■ Текстовый блок ■

* * * * *

Чапаев – «свой мужик», поет русские народные песни, «Черного ворона». Бороздин – явно чуждый, холодный интеллигент, играет «Лунную сонату» Бетховена. Комиссар Фурманов, более «правильный» герой, чем Чапаев, но не такой близкий и интересный зрителю, выгодно оттенял главного героя. Шутка Фурманова «Александр Македонский тоже был великий полководец, но зачем же табуретки ломать?» пришлась по сердцу многим зрителям, хотя далеко не все узнали в ней цитату из «Ревизора» Н. В. Гоголя: «Оно конечно, Александр Македонский герой, но зачем же стулья ломать? от этого убыток казне».{70}

Одна из самых эффектных сцен фильма – саспенс-сцена «психической атаки» Волжского корпуса подполковника Каппеля на позиции дивизии Чапаева, которой, очевидно, никогда не было хотя бы потому, что чапаевцы и каппелевцы в боях не встречались. Об этой сцене мы еще раз вспомним, когда будем разбирать аналогичную сцену из «Александра Невского» Эйзенштейна.

Отметим, что фильмы социалистического реализма не ограничивались идеализированным описанием современной зрителю советской действительности и мифологизацией революции и Гражданской войны. Важны были и исторические фильмы, такие как «Петр Первый» (реж. Владимир Петров, 1 серия 1937 г., 2 серия 1938 г.), «Александр Невский» (реж. Сергей Эйзенштейн, 1938 г.)[23], «Минин и Пожарский» (реж. Всеволод Пудовкин, 1939 г.), «Суворов» (реж. Всеволод Пудовкин, 1940 г.). Как и фильмы о Ленине – «Ленин в Октябре» (реж. Михаил Ромм, 1937 г.), «Ленин в 1918 году» (реж. Михаил Ромм, 1939 г.), «Человек с ружьем» (реж. Сергей Юткевич, 1938 г.) – эти фильмы подчеркивали роль личности в истории.

* * * * *

■ Извлечённые сведения ■
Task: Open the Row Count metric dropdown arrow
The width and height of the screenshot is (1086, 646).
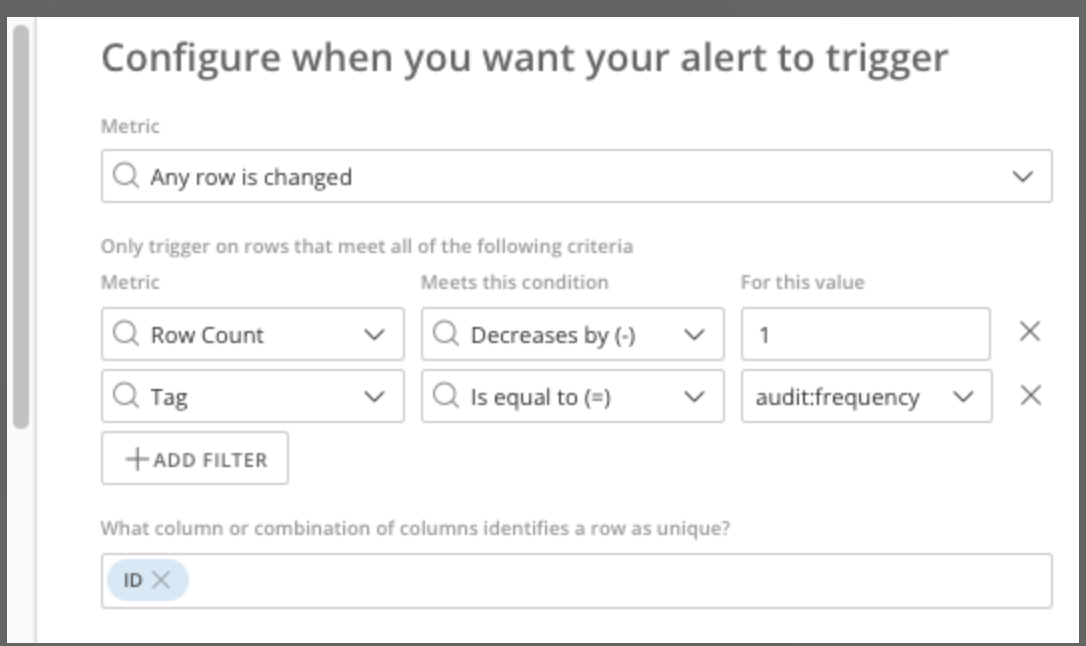Action: coord(375,335)
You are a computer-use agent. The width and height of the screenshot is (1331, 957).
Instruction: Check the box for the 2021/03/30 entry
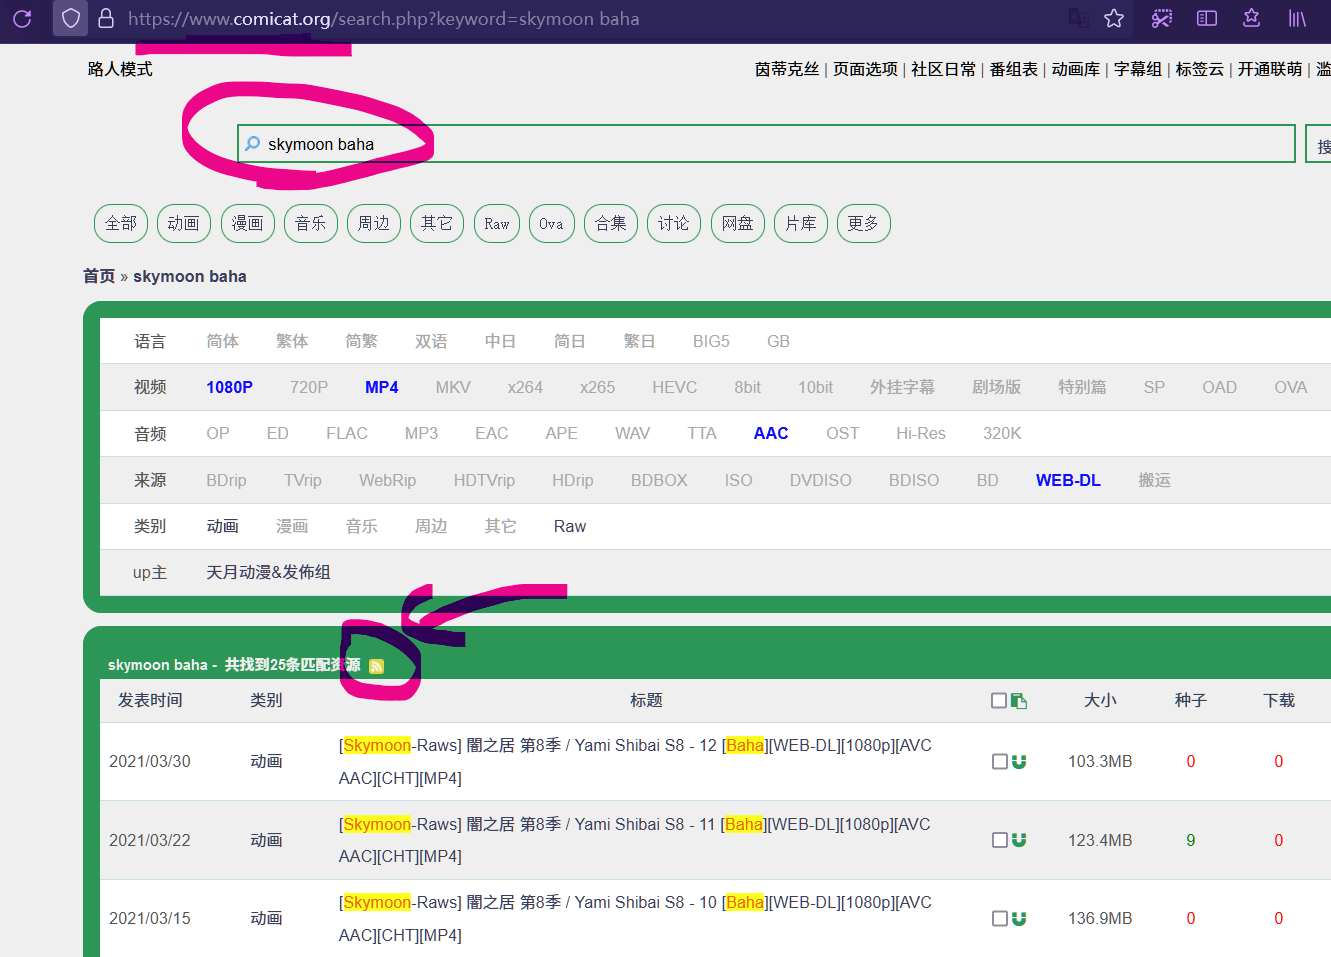click(x=999, y=762)
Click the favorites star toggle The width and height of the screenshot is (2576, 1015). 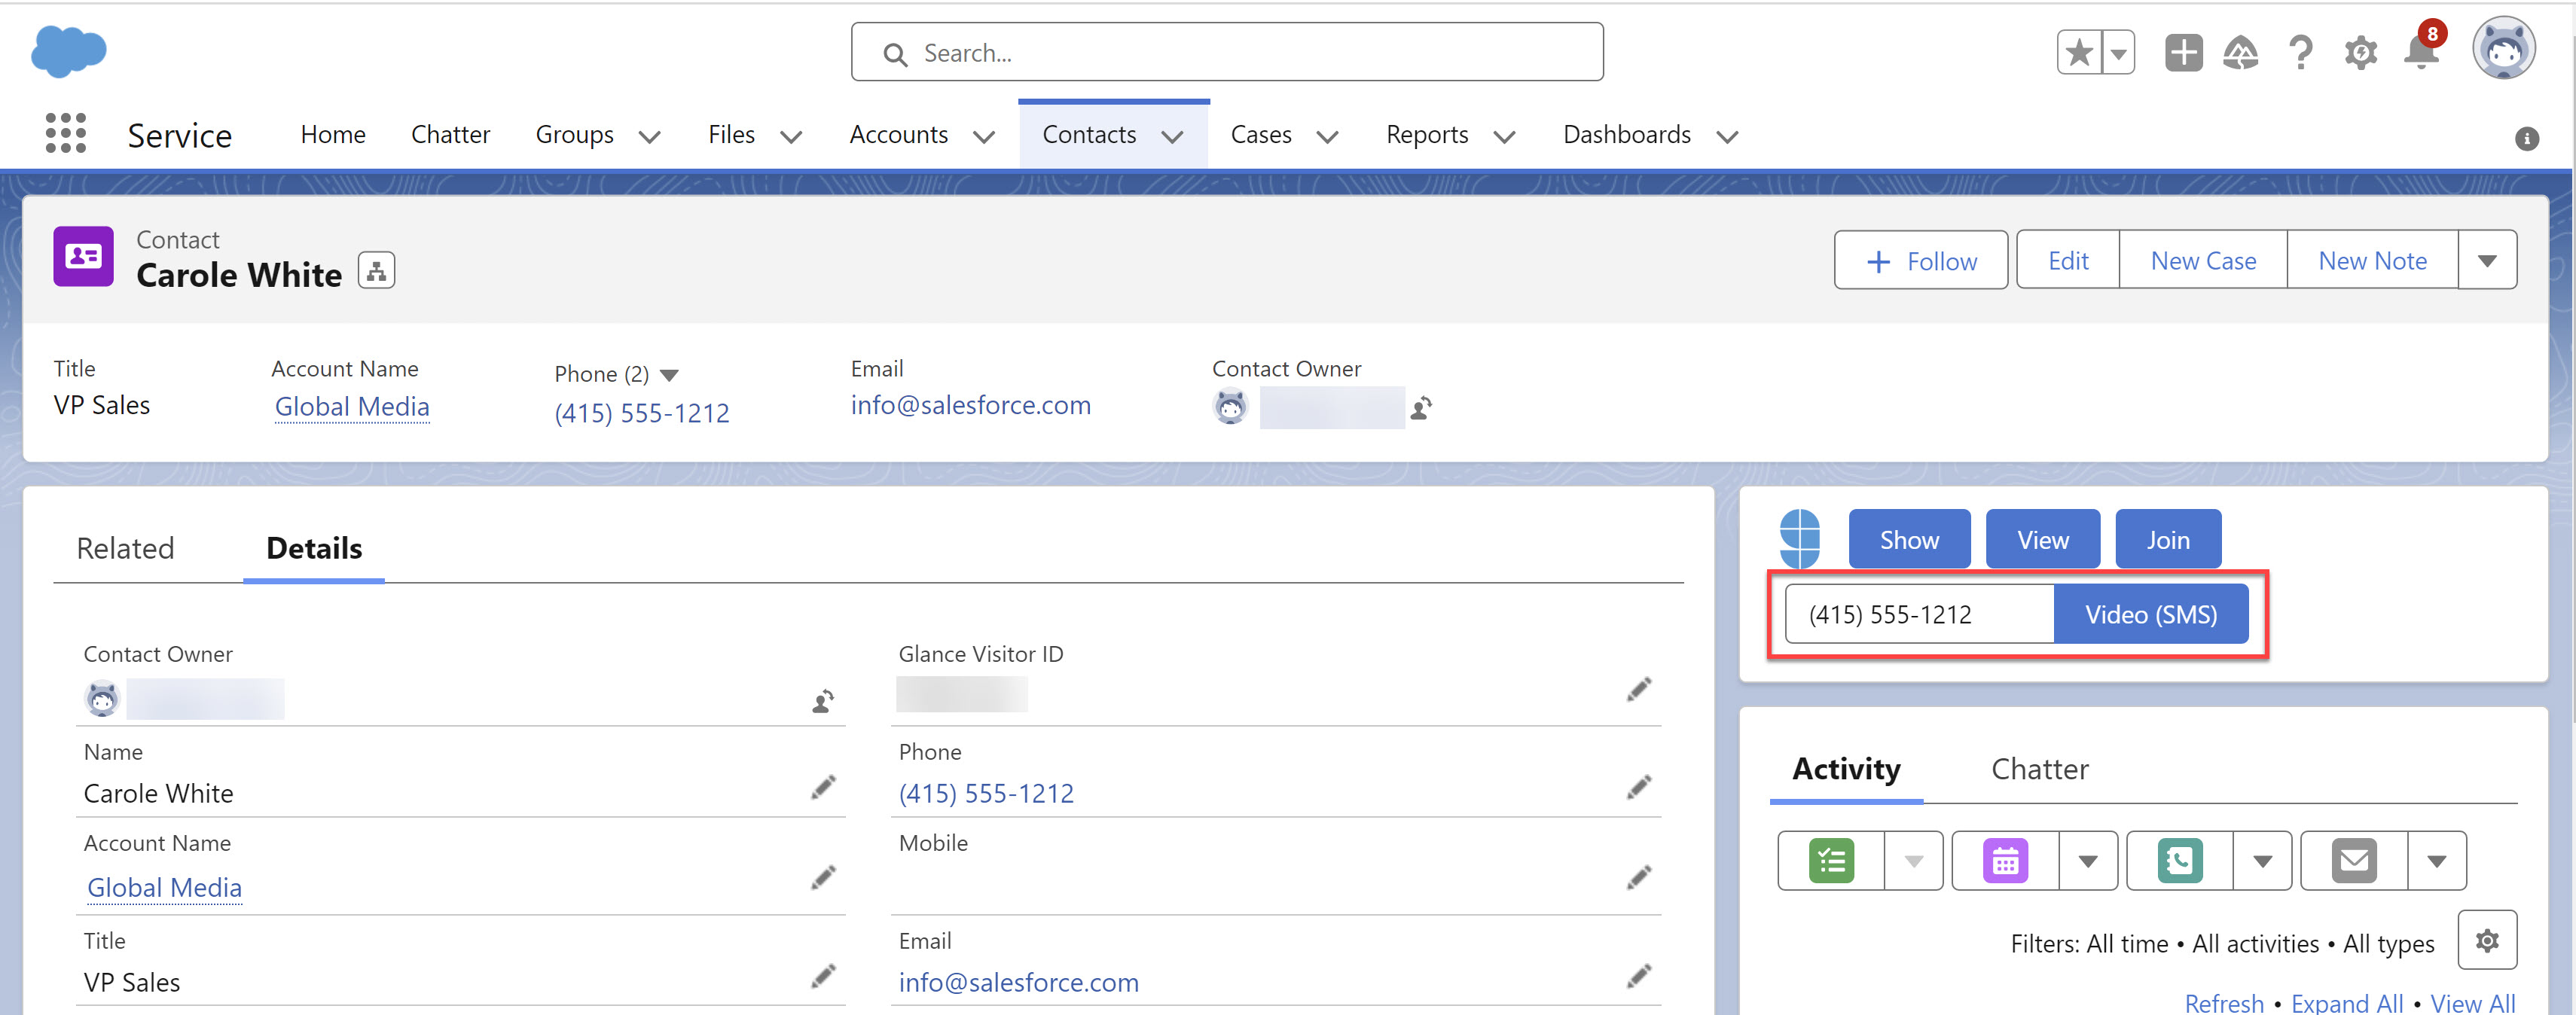[2079, 52]
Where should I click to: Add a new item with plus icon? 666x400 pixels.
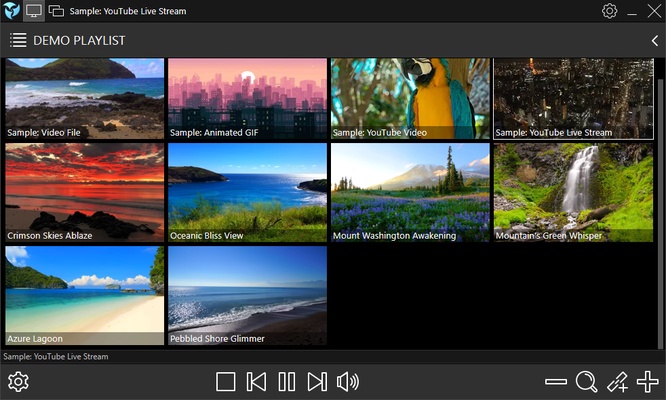[x=648, y=382]
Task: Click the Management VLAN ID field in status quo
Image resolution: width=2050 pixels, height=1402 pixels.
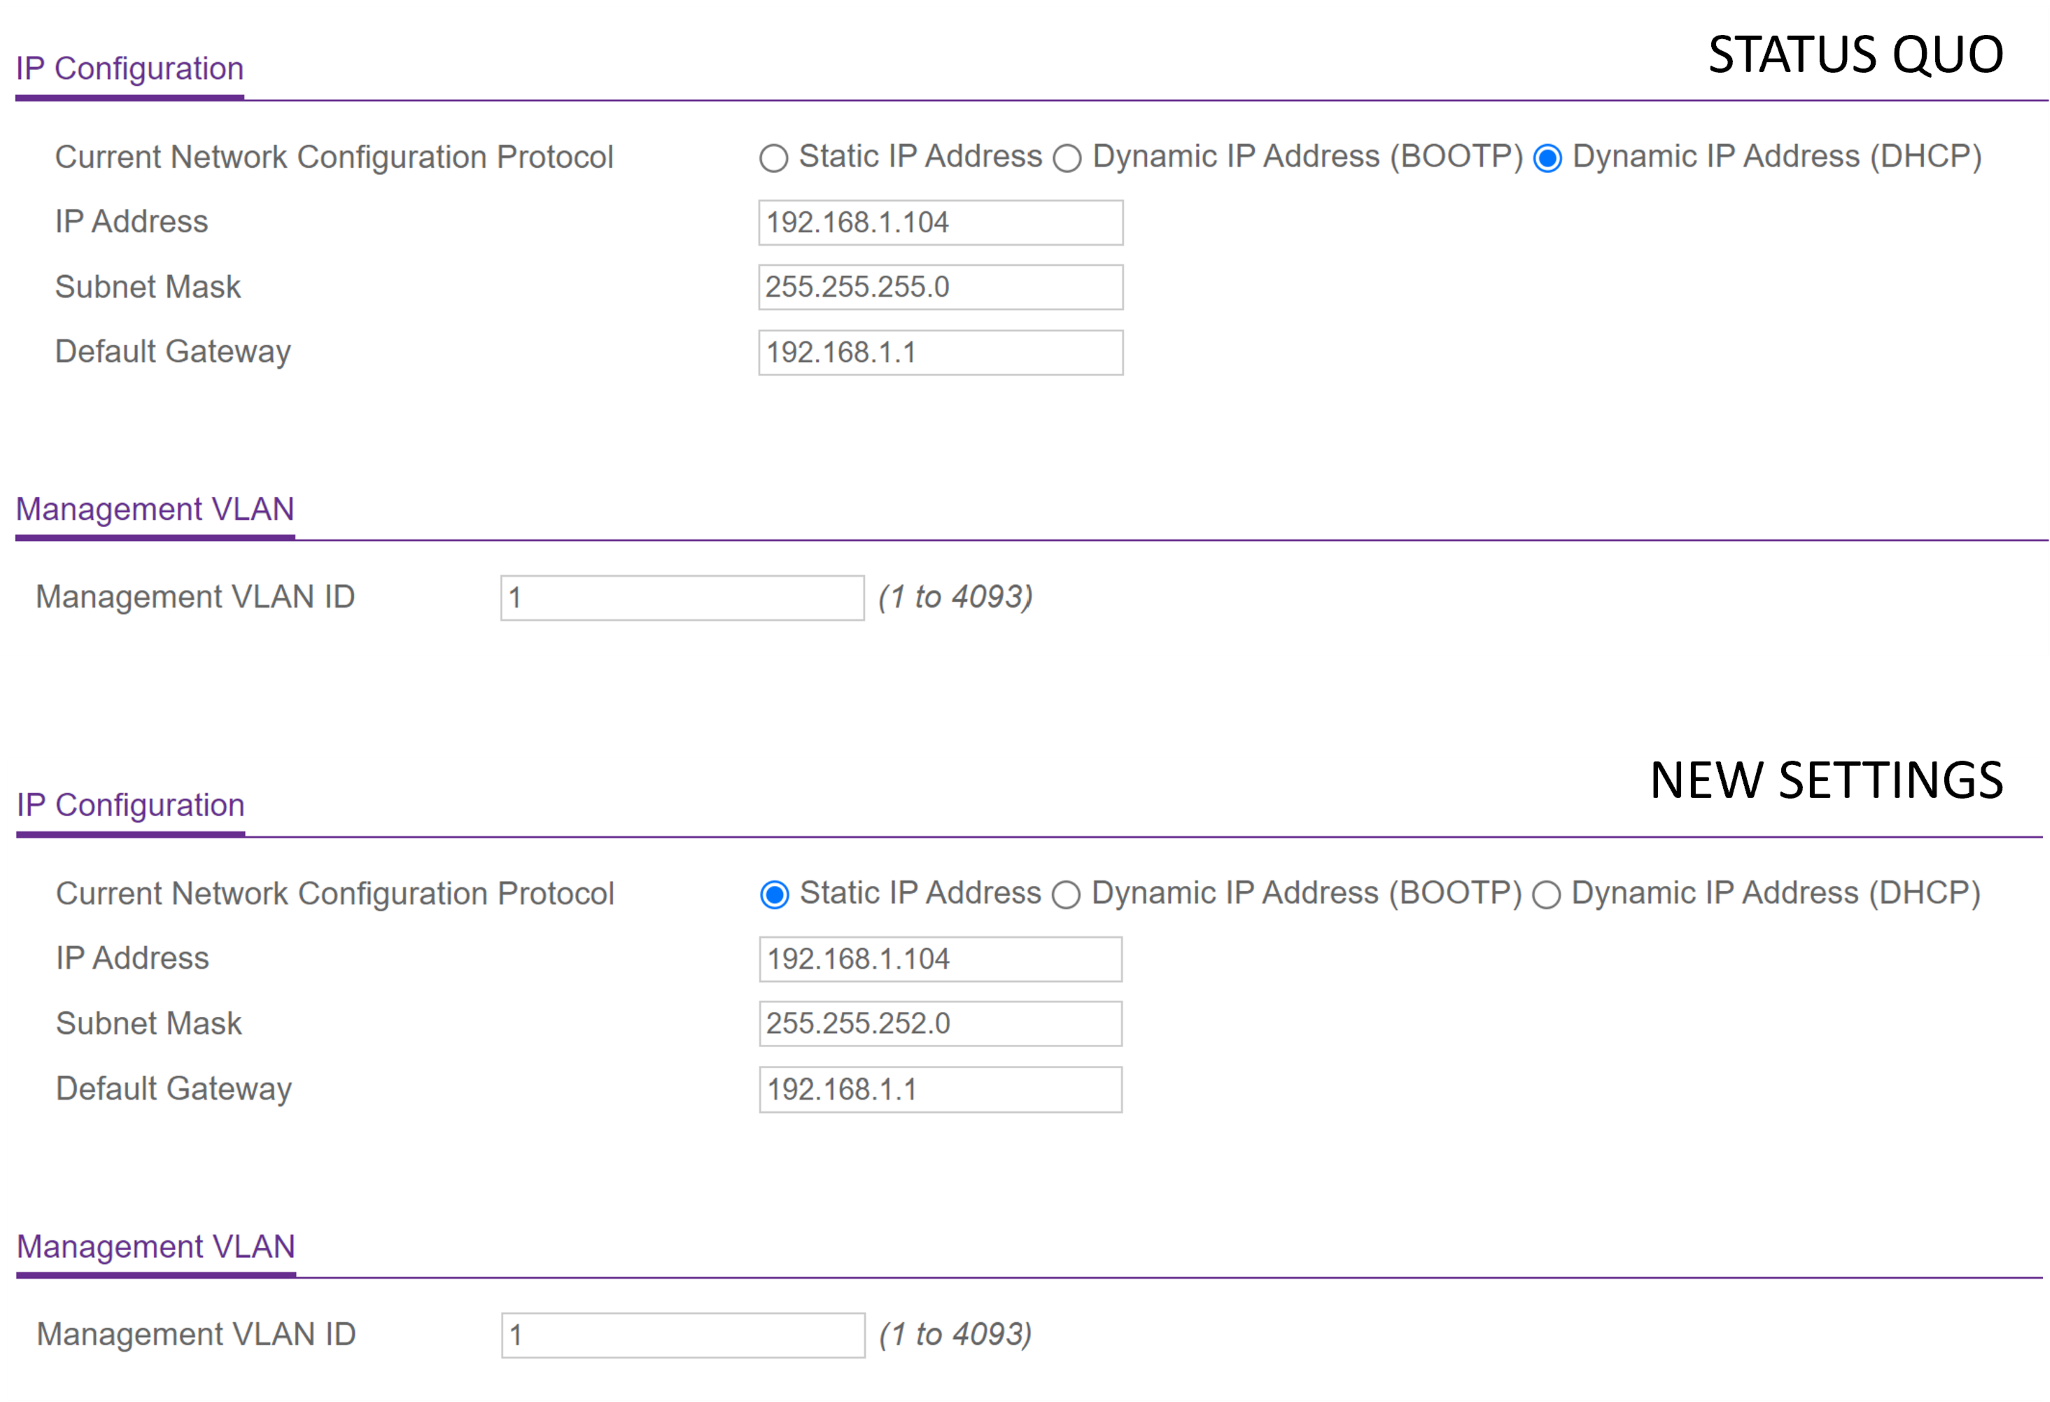Action: pos(681,596)
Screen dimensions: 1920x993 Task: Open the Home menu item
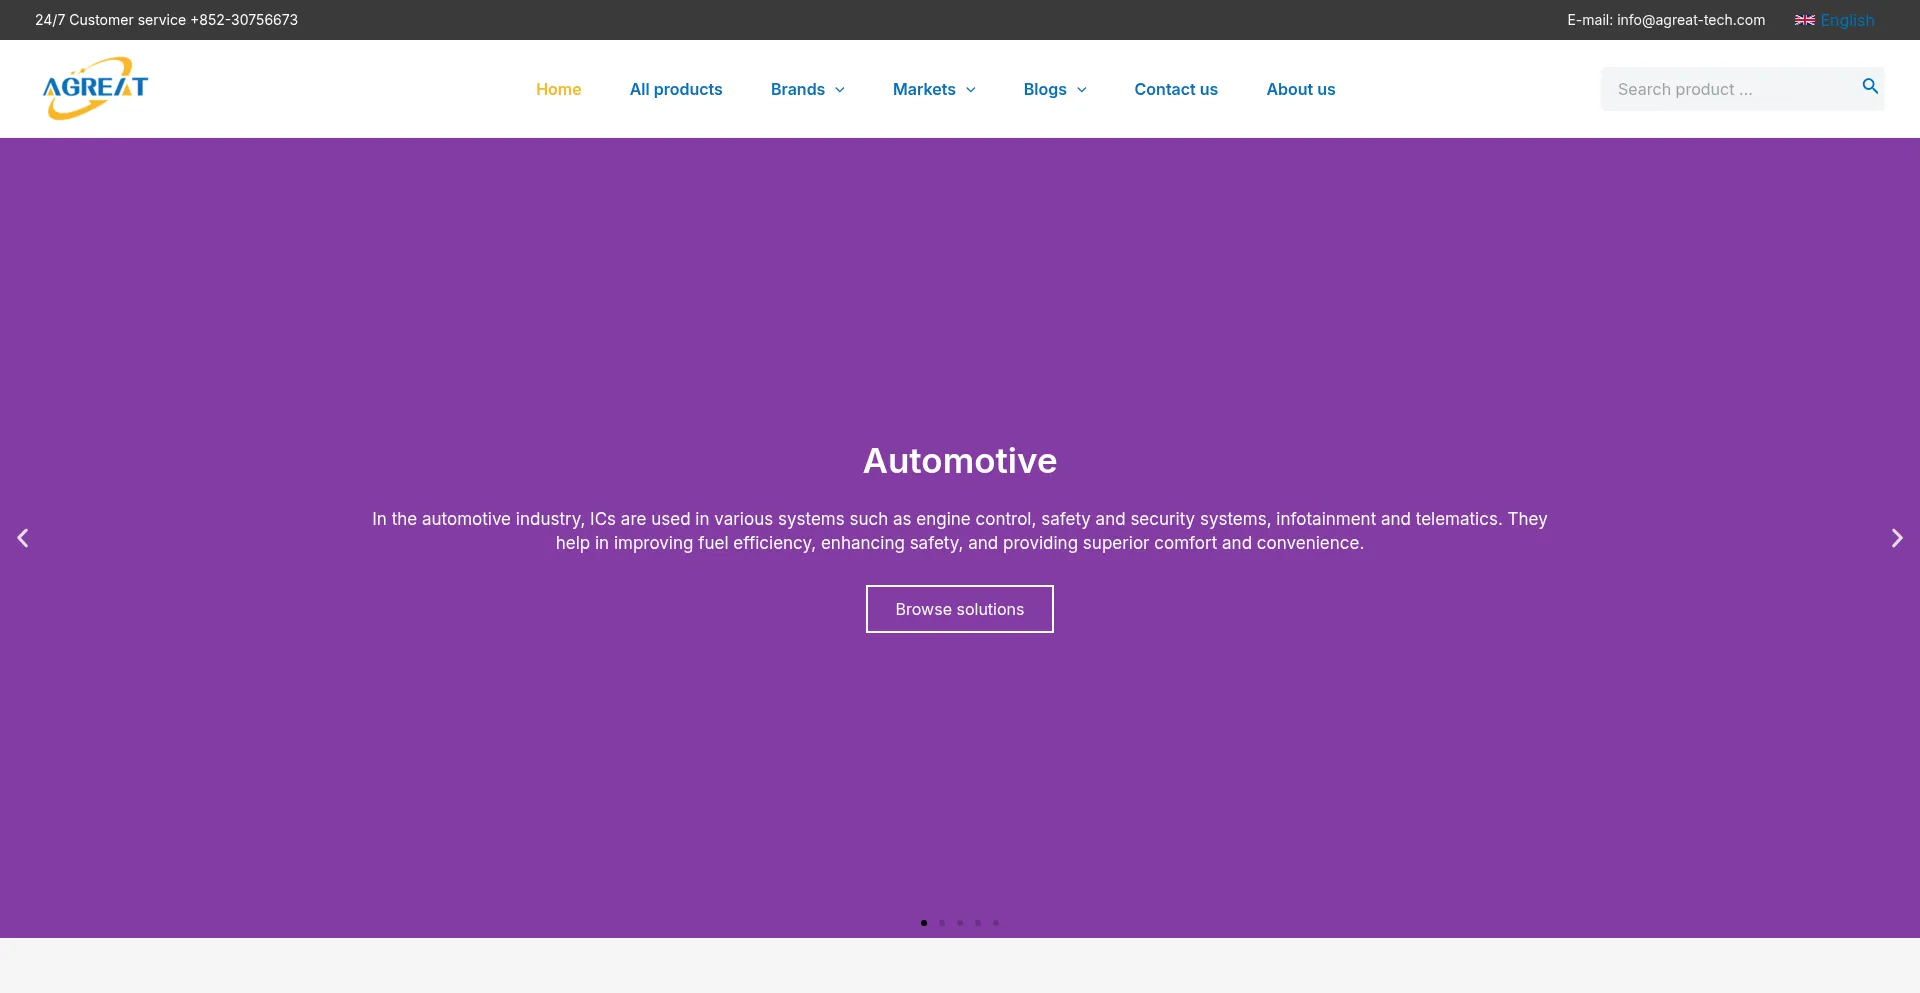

* * * * *

■ Обязательное задание A ■
Определите, соответствуют ли тексту о советском кино утверждения (i), (ii) и (iii), и ответьте «да» или «нет», дословно приведя решающие слова текста. (i) «Лунную сонату» Бетховена играет комиссар Фурманов. (ii) Чапаевцы и каппелевцы в боях не встречались. (iii) Фильм «Суворов» снял Всеволод Пудовкин.
■ Обязательное задание B ■
Ответьте по тексту о советском кино на следующие вопросы:
(i) Какие песни поет Чапаев?
(ii) Чей корпус идет в «психическую атаку» на позиции дивизии Чапаева?
(iii) В каком году вышел фильм «Ленин в 1918 году»?

■ Полный ответ A ■
(i) Нет: „Бороздин – явно чуждый, холодный интеллигент, играет «Лунную сонату» Бетховена“.
(ii) Да: „чапаевцы и каппелевцы в боях не встречались“.
(iii) Да: „«Суворов» (реж. Всеволод Пудовкин, 1940 г.)“.

■ Полный ответ B ■
(i) Русские народные песни, «Черного ворона».
(ii) Волжский корпус подполковника Каппеля.
(iii) В 1939 году.